Available data:
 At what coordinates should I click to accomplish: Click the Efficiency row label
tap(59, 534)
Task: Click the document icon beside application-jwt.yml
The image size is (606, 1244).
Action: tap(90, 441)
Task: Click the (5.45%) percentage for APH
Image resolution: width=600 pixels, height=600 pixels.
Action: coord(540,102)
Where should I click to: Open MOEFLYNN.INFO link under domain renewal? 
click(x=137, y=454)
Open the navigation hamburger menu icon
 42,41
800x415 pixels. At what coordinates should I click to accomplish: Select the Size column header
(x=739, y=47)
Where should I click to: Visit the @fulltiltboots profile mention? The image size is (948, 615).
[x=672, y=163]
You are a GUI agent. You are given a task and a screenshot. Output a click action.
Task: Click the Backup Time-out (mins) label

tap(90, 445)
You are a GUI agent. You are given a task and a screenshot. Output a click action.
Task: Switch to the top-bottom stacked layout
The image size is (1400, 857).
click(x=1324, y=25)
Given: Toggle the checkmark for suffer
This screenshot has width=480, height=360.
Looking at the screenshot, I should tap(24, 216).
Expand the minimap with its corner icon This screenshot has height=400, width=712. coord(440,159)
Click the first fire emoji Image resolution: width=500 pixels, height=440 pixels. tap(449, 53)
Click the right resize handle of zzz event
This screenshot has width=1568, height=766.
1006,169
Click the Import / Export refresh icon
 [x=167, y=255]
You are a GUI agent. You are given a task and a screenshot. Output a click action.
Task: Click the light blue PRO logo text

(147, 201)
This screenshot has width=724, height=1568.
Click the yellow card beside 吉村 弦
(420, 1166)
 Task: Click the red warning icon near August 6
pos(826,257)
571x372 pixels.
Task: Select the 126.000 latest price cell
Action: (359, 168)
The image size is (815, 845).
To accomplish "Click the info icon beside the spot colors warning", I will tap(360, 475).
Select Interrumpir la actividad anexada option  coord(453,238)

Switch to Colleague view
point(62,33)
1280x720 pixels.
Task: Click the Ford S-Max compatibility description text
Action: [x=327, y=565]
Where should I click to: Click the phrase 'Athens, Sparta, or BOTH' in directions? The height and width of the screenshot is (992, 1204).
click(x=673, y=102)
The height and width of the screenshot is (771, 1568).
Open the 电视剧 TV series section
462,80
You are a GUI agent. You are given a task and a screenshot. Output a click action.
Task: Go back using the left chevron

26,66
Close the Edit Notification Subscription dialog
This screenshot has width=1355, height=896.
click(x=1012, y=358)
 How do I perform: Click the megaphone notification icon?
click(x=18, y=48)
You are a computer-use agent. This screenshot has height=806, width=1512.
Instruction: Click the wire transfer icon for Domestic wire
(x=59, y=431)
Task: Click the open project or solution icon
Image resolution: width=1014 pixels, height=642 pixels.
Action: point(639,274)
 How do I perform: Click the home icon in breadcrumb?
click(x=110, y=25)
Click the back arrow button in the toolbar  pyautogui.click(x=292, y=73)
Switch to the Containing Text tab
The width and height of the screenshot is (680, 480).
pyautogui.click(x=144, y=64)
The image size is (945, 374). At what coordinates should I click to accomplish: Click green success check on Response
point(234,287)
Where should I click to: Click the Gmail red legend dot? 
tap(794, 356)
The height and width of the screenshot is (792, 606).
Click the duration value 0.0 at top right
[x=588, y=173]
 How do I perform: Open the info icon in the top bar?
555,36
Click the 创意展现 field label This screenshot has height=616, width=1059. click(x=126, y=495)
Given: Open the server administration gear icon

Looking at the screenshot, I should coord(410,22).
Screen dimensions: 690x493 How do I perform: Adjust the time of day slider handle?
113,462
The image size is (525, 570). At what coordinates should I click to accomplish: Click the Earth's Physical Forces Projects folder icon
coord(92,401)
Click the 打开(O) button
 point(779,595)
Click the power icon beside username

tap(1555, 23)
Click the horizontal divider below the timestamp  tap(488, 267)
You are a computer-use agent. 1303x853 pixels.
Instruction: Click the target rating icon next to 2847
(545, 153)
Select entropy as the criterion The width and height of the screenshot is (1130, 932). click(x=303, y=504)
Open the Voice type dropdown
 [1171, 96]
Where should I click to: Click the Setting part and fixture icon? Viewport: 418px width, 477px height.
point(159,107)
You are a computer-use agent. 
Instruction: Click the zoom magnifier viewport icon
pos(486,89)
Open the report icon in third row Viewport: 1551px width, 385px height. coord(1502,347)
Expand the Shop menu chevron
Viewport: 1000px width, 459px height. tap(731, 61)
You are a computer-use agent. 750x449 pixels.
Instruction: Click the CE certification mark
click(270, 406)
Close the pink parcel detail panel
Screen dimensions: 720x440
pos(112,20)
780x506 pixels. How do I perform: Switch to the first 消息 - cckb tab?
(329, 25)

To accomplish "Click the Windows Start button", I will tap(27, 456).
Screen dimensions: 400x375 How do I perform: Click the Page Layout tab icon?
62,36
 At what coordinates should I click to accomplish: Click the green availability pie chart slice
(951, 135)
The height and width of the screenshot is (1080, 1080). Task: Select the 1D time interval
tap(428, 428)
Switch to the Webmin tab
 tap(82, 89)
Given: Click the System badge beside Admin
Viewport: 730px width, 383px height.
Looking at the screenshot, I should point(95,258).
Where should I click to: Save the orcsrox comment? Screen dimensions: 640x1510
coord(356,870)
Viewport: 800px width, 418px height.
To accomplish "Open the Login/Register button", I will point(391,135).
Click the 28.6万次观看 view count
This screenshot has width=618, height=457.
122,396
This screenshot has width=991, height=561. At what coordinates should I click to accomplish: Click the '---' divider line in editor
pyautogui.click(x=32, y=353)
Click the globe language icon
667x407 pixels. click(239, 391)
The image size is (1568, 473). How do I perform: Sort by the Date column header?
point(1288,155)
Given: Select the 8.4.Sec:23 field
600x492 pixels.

What to produce:
Repeat the listing. Keep every character the same.

Exercise result:
 At what coordinates should I click to accomplish: Click the Efficiency row label
tap(59, 534)
Task: Click the document icon beside application-jwt.yml
The image size is (606, 1244).
Action: tap(90, 441)
Task: Click the (5.45%) percentage for APH
Image resolution: width=600 pixels, height=600 pixels.
Action: coord(540,102)
Where should I click to: Open MOEFLYNN.INFO link under domain renewal? 
click(x=137, y=454)
Open the navigation hamburger menu icon
 42,41
800x415 pixels. At what coordinates should I click to accomplish: Select the Size column header
(x=739, y=47)
Where should I click to: Visit the @fulltiltboots profile mention? The image size is (948, 615).
[x=672, y=163]
You are a GUI agent. You are given a task and a screenshot. Output a click action.
Task: Click the Backup Time-out (mins) label

tap(90, 445)
You are a GUI agent. You are given a task and a screenshot. Output a click action.
Task: Switch to the top-bottom stacked layout
The image size is (1400, 857).
click(x=1324, y=25)
Given: Toggle the checkmark for suffer
This screenshot has width=480, height=360.
Looking at the screenshot, I should tap(24, 216).
Expand the minimap with its corner icon This screenshot has height=400, width=712. coord(440,159)
Click the first fire emoji Image resolution: width=500 pixels, height=440 pixels. tap(449, 53)
Click the right resize handle of zzz event
This screenshot has width=1568, height=766.
1006,169
Click the Import / Export refresh icon
 [x=167, y=255]
You are a GUI agent. You are given a task and a screenshot. Output a click action.
Task: Click the light blue PRO logo text

(147, 201)
This screenshot has width=724, height=1568.
Click the yellow card beside 吉村 弦
(420, 1166)
 Task: Click the red warning icon near August 6
pos(826,257)
571x372 pixels.
Task: Select the 126.000 latest price cell
Action: (359, 168)
The image size is (815, 845).
To accomplish "Click the info icon beside the spot colors warning", I will tap(360, 475).
Select Interrumpir la actividad anexada option  coord(453,238)

Switch to Colleague view
point(62,33)
1280x720 pixels.
Task: Click the Ford S-Max compatibility description text
Action: [x=327, y=565]
Where should I click to: Click the phrase 'Athens, Sparta, or BOTH' in directions? The height and width of the screenshot is (992, 1204).
click(x=673, y=102)
The height and width of the screenshot is (771, 1568).
Open the 电视剧 TV series section
462,80
You are a GUI agent. You are given a task and a screenshot. Output a click action.
Task: Go back using the left chevron

26,66
Close the Edit Notification Subscription dialog
This screenshot has width=1355, height=896.
click(x=1012, y=358)
 How do I perform: Click the megaphone notification icon?
click(x=18, y=48)
You are a computer-use agent. This screenshot has height=806, width=1512.
Instruction: Click the wire transfer icon for Domestic wire
(x=59, y=431)
Task: Click the open project or solution icon
Image resolution: width=1014 pixels, height=642 pixels.
Action: point(639,274)
 How do I perform: Click the home icon in breadcrumb?
click(x=110, y=25)
Click the back arrow button in the toolbar  pyautogui.click(x=292, y=73)
Switch to the Containing Text tab
The width and height of the screenshot is (680, 480).
pyautogui.click(x=144, y=64)
The image size is (945, 374). At what coordinates should I click to accomplish: Click green success check on Response
point(234,287)
Where should I click to: Click the Gmail red legend dot? 
tap(794, 356)
The height and width of the screenshot is (792, 606).
Click the duration value 0.0 at top right
[x=588, y=173]
 How do I perform: Open the info icon in the top bar?
555,36
Click the 创意展现 field label This screenshot has height=616, width=1059. click(x=126, y=495)
Given: Open the server administration gear icon

Looking at the screenshot, I should coord(410,22).
Screen dimensions: 690x493 How do I perform: Adjust the time of day slider handle?
113,462
The image size is (525, 570). At what coordinates should I click to accomplish: Click the Earth's Physical Forces Projects folder icon
coord(92,401)
Click the 打开(O) button
 point(779,595)
Click the power icon beside username

tap(1555, 23)
Click the horizontal divider below the timestamp  tap(488, 267)
You are a computer-use agent. 1303x853 pixels.
Instruction: Click the target rating icon next to 2847
(545, 153)
Select entropy as the criterion The width and height of the screenshot is (1130, 932). click(x=303, y=504)
Open the Voice type dropdown
 [1171, 96]
Where should I click to: Click the Setting part and fixture icon? Viewport: 418px width, 477px height.
point(159,107)
You are a computer-use agent. 
Instruction: Click the zoom magnifier viewport icon
pos(486,89)
Open the report icon in third row Viewport: 1551px width, 385px height. coord(1502,347)
Expand the Shop menu chevron
Viewport: 1000px width, 459px height. tap(731, 61)
You are a computer-use agent. 750x449 pixels.
Instruction: Click the CE certification mark
click(270, 406)
Close the pink parcel detail panel
Screen dimensions: 720x440
pos(112,20)
780x506 pixels. How do I perform: Switch to the first 消息 - cckb tab?
(329, 25)

To accomplish "Click the Windows Start button", I will tap(27, 456).
Screen dimensions: 400x375 How do I perform: Click the Page Layout tab icon?
62,36
 At what coordinates should I click to accomplish: Click the green availability pie chart slice
(951, 135)
The height and width of the screenshot is (1080, 1080). Task: Select the 1D time interval
tap(428, 428)
Switch to the Webmin tab
 tap(82, 89)
Given: Click the System badge beside Admin
Viewport: 730px width, 383px height.
Looking at the screenshot, I should point(95,258).
Where should I click to: Save the orcsrox comment? Screen dimensions: 640x1510
coord(356,870)
Viewport: 800px width, 418px height.
To accomplish "Open the Login/Register button", I will point(391,135).
Click the 28.6万次观看 view count
This screenshot has width=618, height=457.
122,396
This screenshot has width=991, height=561. At what coordinates should I click to accomplish: Click the '---' divider line in editor
pyautogui.click(x=32, y=353)
Click the globe language icon
667x407 pixels. click(239, 391)
The image size is (1568, 473). How do I perform: Sort by the Date column header?
point(1288,155)
Given: Select the 8.4.Sec:23 field
600x492 pixels.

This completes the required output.